ZFS and cksum errors (Samsung 870 EVO raidz-1)

    i am "using" a zfs raidz-1 system with three Samsung 870 EVOs(4TB), non ECC RAM and AMD sata controller since july 23. Before i used a mdadm raid 10 with hdd. No problems before. After the migration i had hard resets caused by a broken psu.

    With a new psu the hard resets are gone and i was able to use the zfs system until i recognized cksum errors on all disks. Three weeks ago the system stopped working and was only usable in read only mode with some broken data. Thousand of cksum erros, no write/read errors. No chance to repair.

    I searched in some forums. It is a know bug with samsung ssds with amd sata controller. By disabling ncq,trim, switching sata cables and enabling 3gbit/s some people had succes. But it didnt work for me. So i bought a marvell controller and created a new zfs. But the problem still exist. I cannot see errors in dmesg related to sata/ahci.

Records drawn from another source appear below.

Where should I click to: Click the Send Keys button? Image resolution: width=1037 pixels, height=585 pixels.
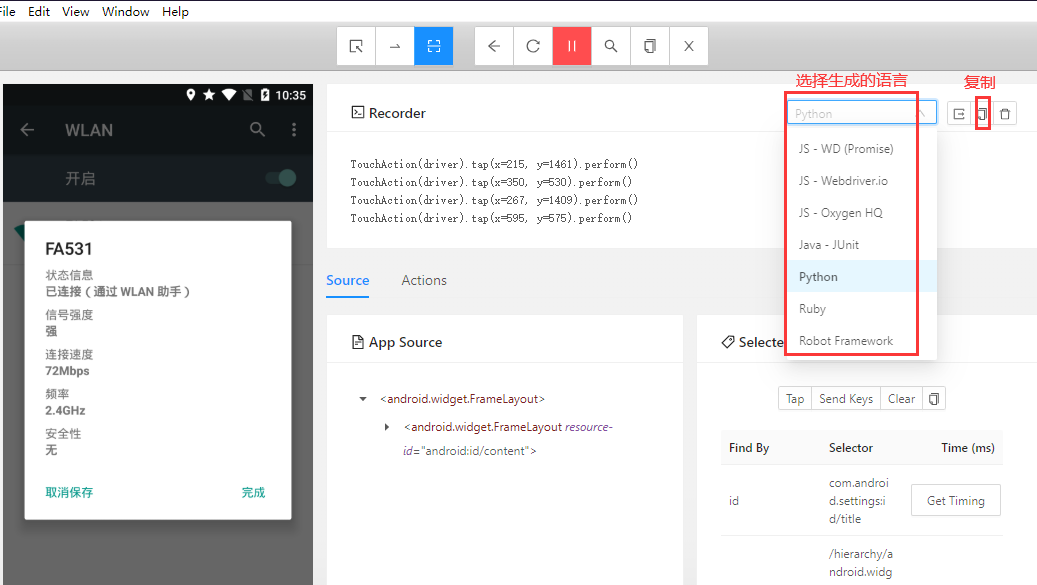coord(845,397)
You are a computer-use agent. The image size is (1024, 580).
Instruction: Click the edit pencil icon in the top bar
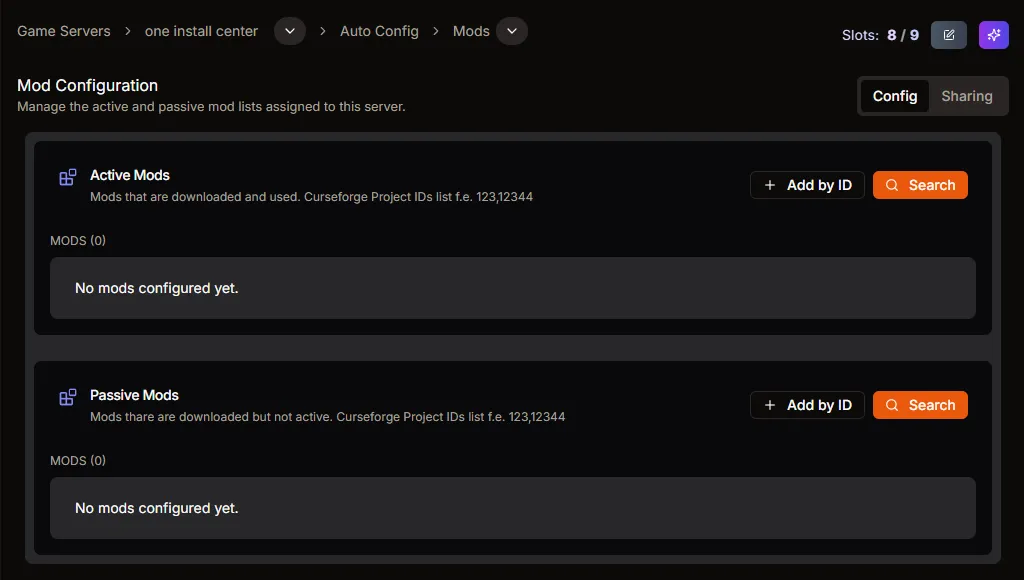(x=948, y=34)
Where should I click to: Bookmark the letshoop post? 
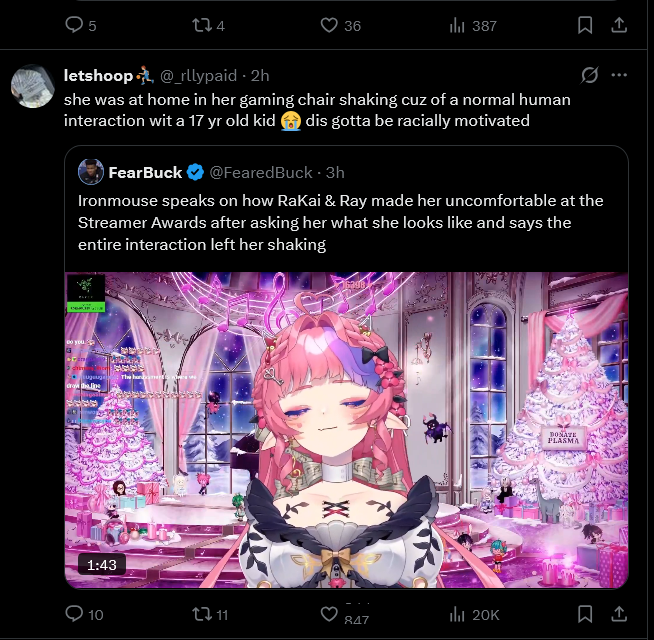(x=585, y=614)
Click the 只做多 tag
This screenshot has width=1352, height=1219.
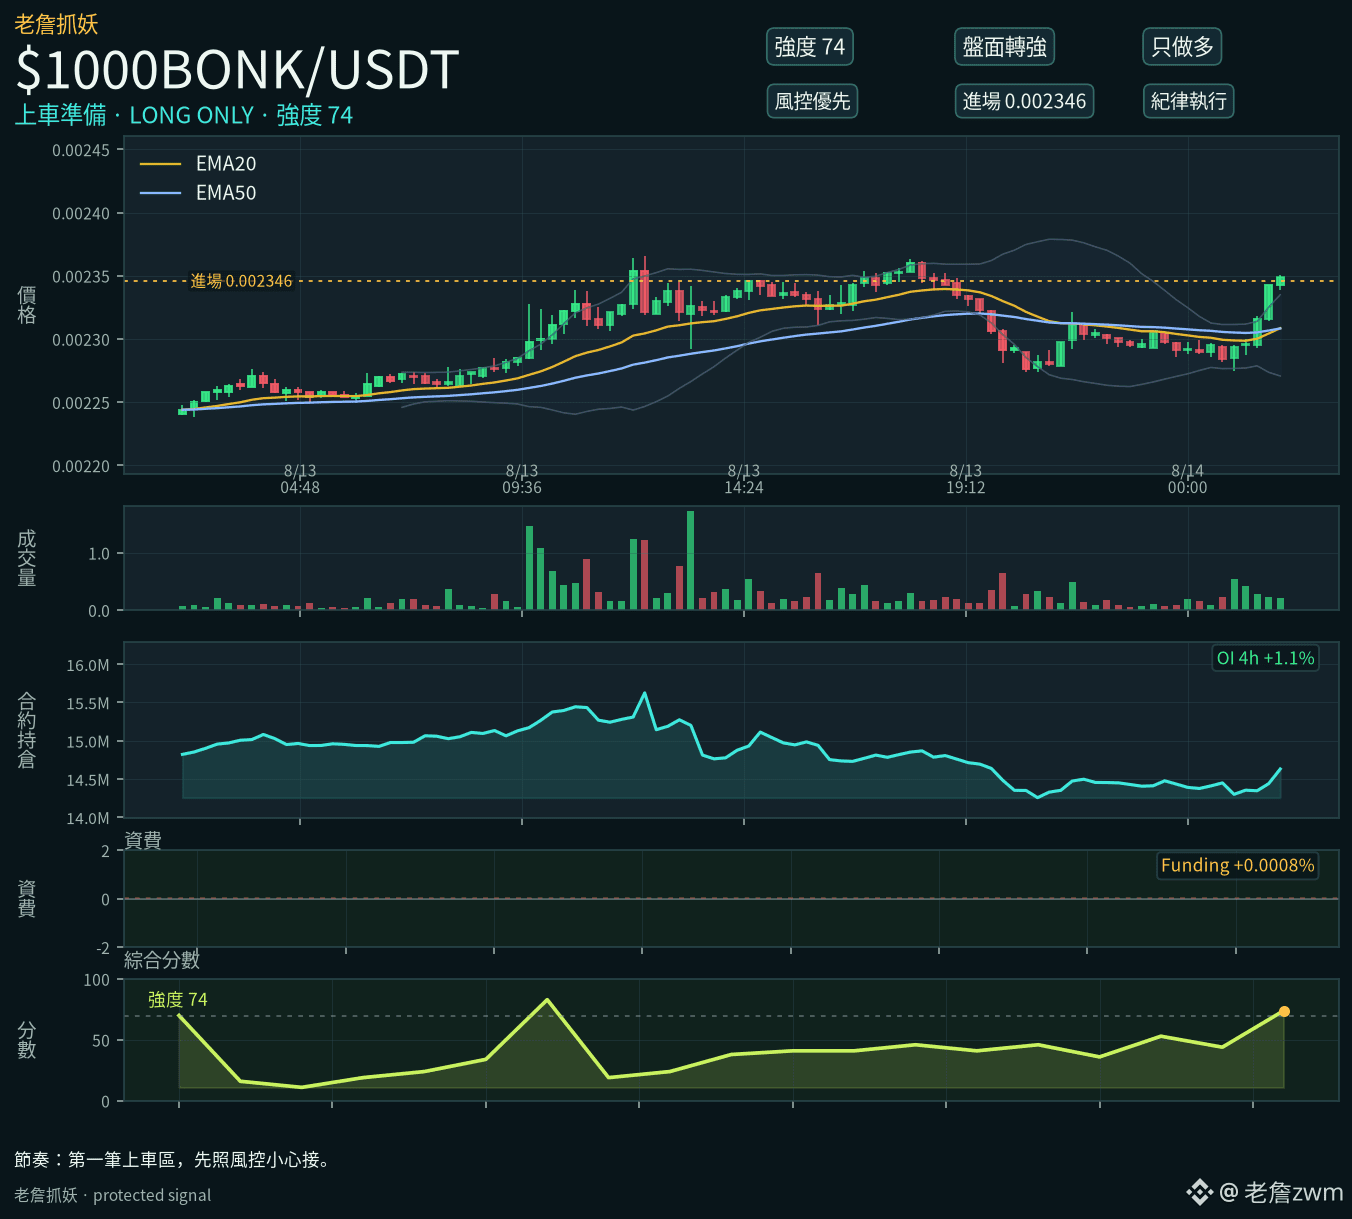(1182, 47)
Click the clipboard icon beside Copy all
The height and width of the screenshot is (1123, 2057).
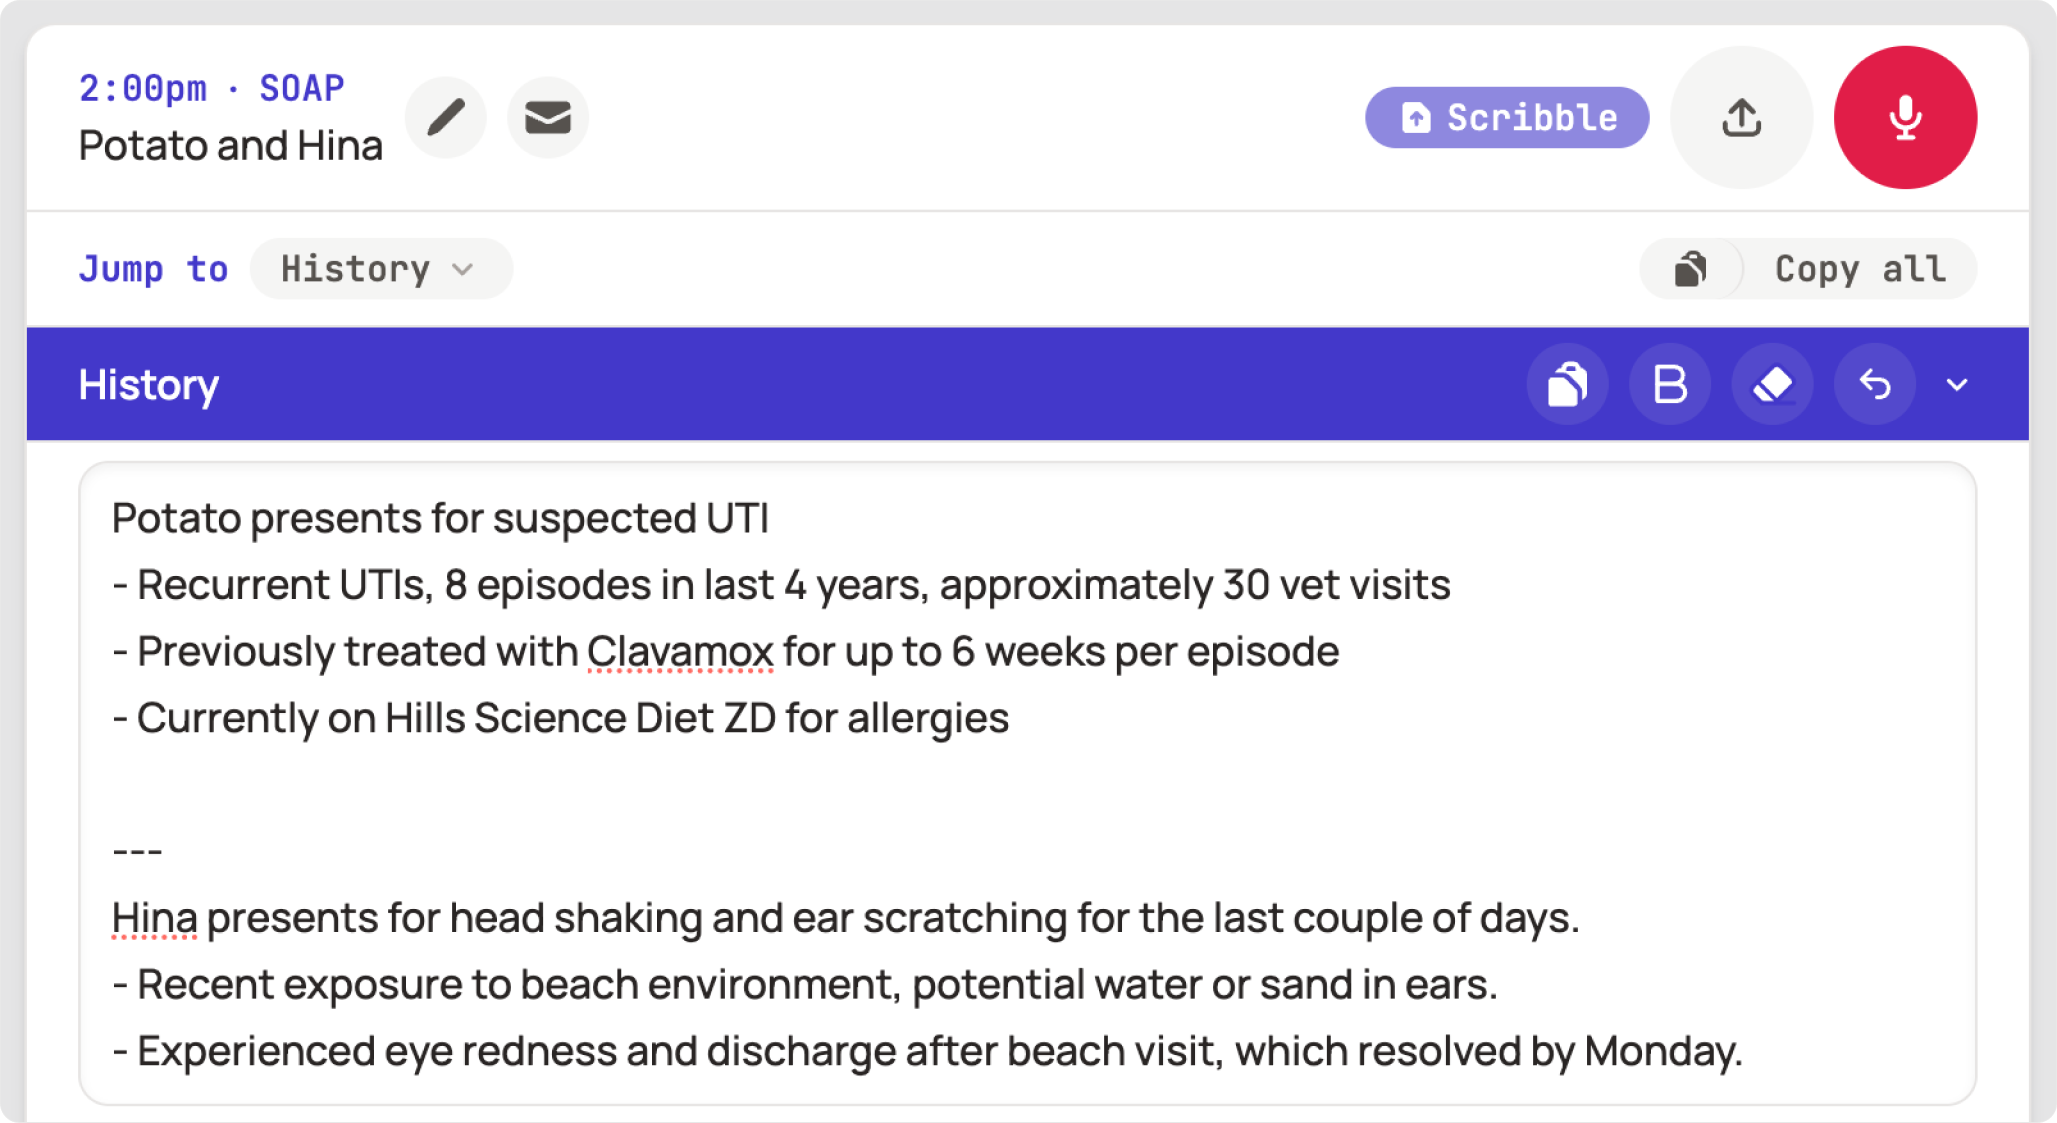(x=1692, y=268)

Smartctl is fine(except the hardresets at the beginning).

    Any ideas?

  • KM0201

    Approved the thread.
  • You've created a "new zfs" raidz1 with the same drives?

    I *think* if you have errors across all 3 then all is lost because you effectively need to issue a replace for all 3 disks. There is snapshots that allow rewind, but I've never enabled them (thus never used them). I'm curious to how you have so many checksum errors, could all of them be for just 1 file?